▶ [PROBLEMS TO WORK ON]:
1 – Using the text on the innocent spouse two-year limit, answer these:
(a) Which form may a taxpayer use to reapply after a denial based only on the two-year limit?
(b) Which notice gives details of the change?
(c) In which case did the Tax Court invalidate Reg. § 1.6015-5(b)(1)?
2 – Could you transcribe the part of the text on the innocent spouse two-year limit starting with "By law, the" and going on through "against the spouse."?

Two-Year Limit No Longer Applies to Many Innocent Spouse Requests IR-2011-80, July 25, 2011 7/26/11
The IRS will no longer apply the two-year limit to new equitable relief requests or requests currently being considered by the agency.
A taxpayer whose equitable relief request was previously denied solely due to the two-year limit may reapply using IRS Form 8857, Request for Innocent Spouse Relief, if the collection statute of limitations for the tax years involved has not expired.
Taxpayers with cases currently in suspense will be automatically afforded the new rule and should not reapply.
The IRS will not apply the two-year limit in any pending litigation involving equitable relief, and where litigation is final, the agency will suspend collection action under certain circumstances.
By law, the two-year election period for seeking innocent spouse relief under the other provisions of section 6015 of the Internal Revenue Code, continues to apply. The normal refund statute of limitations also continues to apply to tax years covered by any innocent spouse request.
The change to the two-year limit is effective immediately, and details are in Notice 2011-70, posted today on IRS.gov.
Reg. § 1.6015-5(b)(1) requires that a spouse must request equitable relief under Code § 6015(f) no later than two years from the first collection activity against the spouse.
A divided Tax Court invalidated Reg. § 1.6015-5(b)(1), which required taxpayers seeking equitable innocent spouse relief under I.R.C. § 6015(f) to request such relief within two years of the IRS’s commencement of the collection action. Lantz v. Commissioner, 132 T.C. No. 8 (Apr. 7, 2009). 4/8/09
To be eligible for relief under section 6015(b) or (c), the statute explicitly provides that the requesting spouse must elect relief not later than the date that is 2 years after the date the Secretary has begun collection activities with respect to the individual making the election. Sec. 6015(b)(1)(E) and (c)(3)(B). However, there is no such limitation in section 6015(f). ” ‘It is generally presumed that Congress acts intentionally and purposely’ when it ‘includes particular language in one section of a statute but omits it in another’ “.

▶ [DATA SECTION]:
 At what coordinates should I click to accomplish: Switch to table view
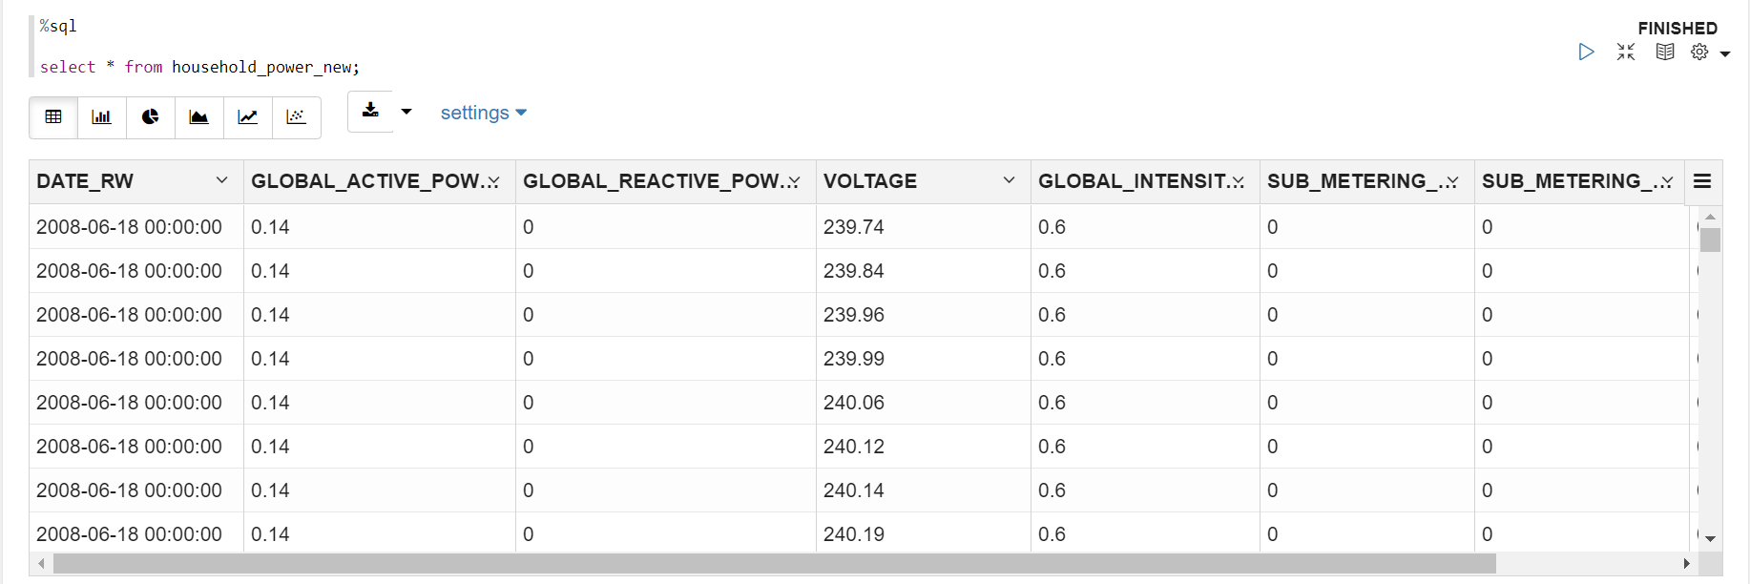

▶ [ANSWERS GIVEN]:
1 –
(a) IRS Form 8857, Request for Innocent Spouse Relief.
(b) Notice 2011-70.
(c) Lantz v. Commissioner, 132 T.C. No. 8 (Apr. 7, 2009).

2 –
By law, the two-year election period for seeking innocent spouse relief under the other provisions of section 6015 of the Internal Revenue Code, continues to apply. The normal refund statute of limitations also continues to apply to tax years covered by any innocent spouse request.
The change to the two-year limit is effective immediately, and details are in Notice 2011-70, posted today on IRS.gov.
Reg. § 1.6015-5(b)(1) requires that a spouse must request equitable relief under Code § 6015(f) no later than two years from the first collection activity against the spouse.